A well-drafted computer-use policy can provide evidence to
uphold a termination for cause and can protect an employer from
harassment claims, as recent case law illustrates.
The scene is well-known in the workplace: an employee receives
an e-mail joke or photo from a colleague down the hall, has a
giggle, and forwards the message to other colleagues, friends at
other organizations, and relatives who might appreciate the joke.
In minutes, a complete cyber network is created, and it has passed
along a message.
Sometimes the message is innocuous, e.g., it involves cute
images or funny expressions. Other times, it involves racist,
sexist or pornographic jokes or images.
In most organizations where employees use computers for their
jobs, employers draft and implement computer-use policies that
limit personal — and prohibit inappropriate —
computer use. The Alberta Court of Appeal decision in Poliquin
v. Devon Canada Corporation underscores the importance of
employers adopting, and enforcing, these policies.
The Devon Case
Mr. Poliquin was a long-time employee of Devon and had
supervisory responsibilities over other employees.

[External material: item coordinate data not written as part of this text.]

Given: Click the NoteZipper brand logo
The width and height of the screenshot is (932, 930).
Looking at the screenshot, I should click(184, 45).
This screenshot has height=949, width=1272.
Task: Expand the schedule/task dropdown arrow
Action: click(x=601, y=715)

Devon had a Code of Conduct that included a provision
on appropriate computer use. The company permitted employees to use
its computers for limited personal use, but specified that the
system "should not be used for sending pornographic, obscene,
inappropriate or other objectionable messages or attachments via
e-mail." Poliquin acknowledged that he had read, understood
and accepted the terms in the Code of Conduct.
Poliquin violated the computer-use policy on several occasions
by forwarding pornographic, derogatory and/or racist e-mails. Apart
from these incidents, he was considered a valued employee and had
received positive performance appraisals and exemplary performance
Nonetheless, Devon dismissed him for cause, and the Court of
Appeal upheld this decision.
Although the case technically revolves around the issue of
whether summary judgment was appropriate in the circumstances, the
court makes some notable observations on the limits of
employees' privacy in the workplace and on employers' right
to monitor computer usage, including that "the workplace is
not an employee's home; employees have no reasonable
expectation of privacy in their workplace computers."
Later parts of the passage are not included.